Dans cette  » tempête virale  » , la Chine est à la fois le cœur de la crise au début ET le cœur de la relance, après. Elle demande ET offre des masques. Elle subit des critiques ET propose ses conseils. Son dispositif hospitalier est fragile ET elle construit un hôpital en trois jours. Elle tend la main aux pays qui souffrent ET règle ses comptes avec les États Unis. La Chine, c’est toujours « le grand paradoxe ».

Cela signifie qu’il faut être lucide avec la Chine.

Évidemment, la priorité chinoise est la promotion des intérêts chinois. Et, à nouveau, elle va chercher à faire de la crise une opportunité. C’est le cœur de sa philosophie.
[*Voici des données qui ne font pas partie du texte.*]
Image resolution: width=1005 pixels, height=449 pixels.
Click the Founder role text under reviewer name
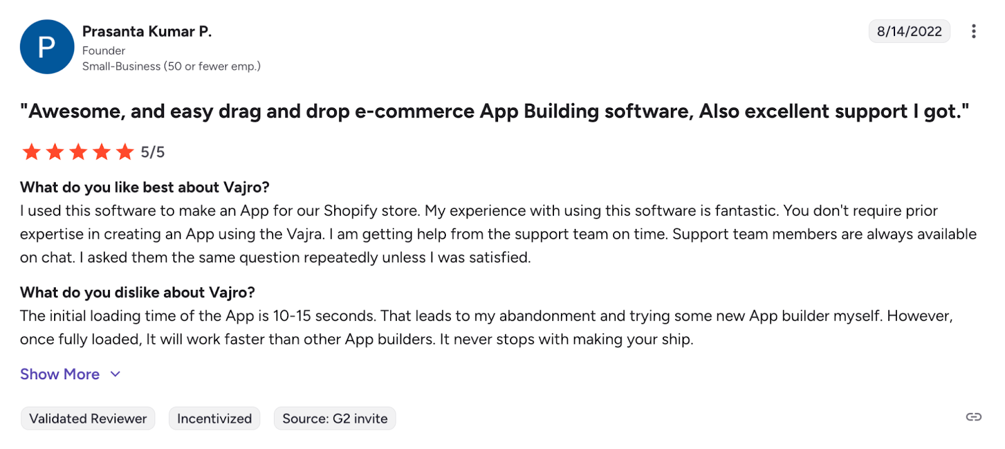pyautogui.click(x=103, y=50)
Dans ce contexte, l’essentiel pour nous est de définir quels sont les secteurs qui doivent être protégés car essentiels à notre souveraineté. Ces domaines doivent être l’objet d’un protectionnisme concerté. La Chine raisonne ainsi, elle ferme certains marchés et elle en ouvre d’autres. Par un bilatéralisme concerté ou par un multilatéralisme négocié avec l’OMC, de telles discussions seront la règle dans l’avenir. Prenons la pensée chinoise à la lettre, choisissons plutôt le « ET  » que le « OU », plutôt que de choisir entre le protectionnisme OU la coopération, retenons le protectionnisme sur les secteurs de souveraineté ET la coopération pour le reste.

La Chine analyse toujours  » le potentiel de situation » pour chacun de ses partenaires, ce que, chez nous, nous appelons le rapport de forces. De ce point de vue, une stratégie s’impose : « le réveil européen « .

 

3 – NOTRE SOUVERAINETÉ PASSE PAR LE RÉVEIL DE L’EUROPE

La crise montrera que le continent européen aura été l’un des plus touché au total. A elle seule l’Italie a, au tout début de ce printemps, dépassé le nombre de décès de la Chine.

La question de la solidarité européenne et de l’efficacité de l’Union sera donc posée ; bien que la compétence de santé dans cette crise soit juridiquement mais aussi politiquement celle des États. De multiples divergences n’ont pas permis de faire de cette tempête une opportunité européenne.

C’est d’autant plus regrettable que les deux Grands, les USA et la Chine, ont fait de cette crise une occasion d’ajouter à leurs tensions commerciales et technologiques une violente querelle sur l’origine de la pandémie. Décidément, quoi qu’il arrive, la tension américano-chinoise structurera les relations internationales. Dans ce contexte, l’Europe est le seul continent à pouvoir jouer un rôle dans ce conflit et ainsi à se protéger du destin d’otage qui pourrait lui être imposé.

L’analyse des rapports de forces conduit à la nécessité européenne pour nous éviter de sortir de l’Histoire.

La pandémie nous oblige à réfléchir au périmètre de notre souveraineté. Nous avons découvert dans cette crise notre dépendance au paracétamol, entre autres dépendances. Se posera donc, au lendemain de la crise, deux questions majeures : qu’elles sont les composantes prioritaires de notre indépendance nationale et quelle doit être la part européenne de notre souveraineté française ?

Certaines évidences s’imposent, par exemple, notre réponse aux projets des routes de la soie ne peut être qu’européenne. Mais, nous devons veiller à ce que notre réponse soit plus pragmatique qu’idéologique. Nous devons nous mettre en position de négociation et pour cela les européens doivent être davantage rassemblés et l’Union, davantage pro-active.

Si, de cette crise, nous ne retenons que la nécessité des barrières nationales et les dérives isolationnistes, nous ne serons pas allés assez loin dans notre analyse. Les crises d’aujourd’hui ne sont pas arrêtées par les frontières, qu’il s’agisse des pollutions, du changement climatique, des pandémies ou des migrations…

Le défi est clair : comment le futur multilatéralisme peut-il protéger les intérêts nationaux ? Pour répondre à la question, il faudra renforcer la coopération internationale, notamment, mais pas seulement, avec la Chine.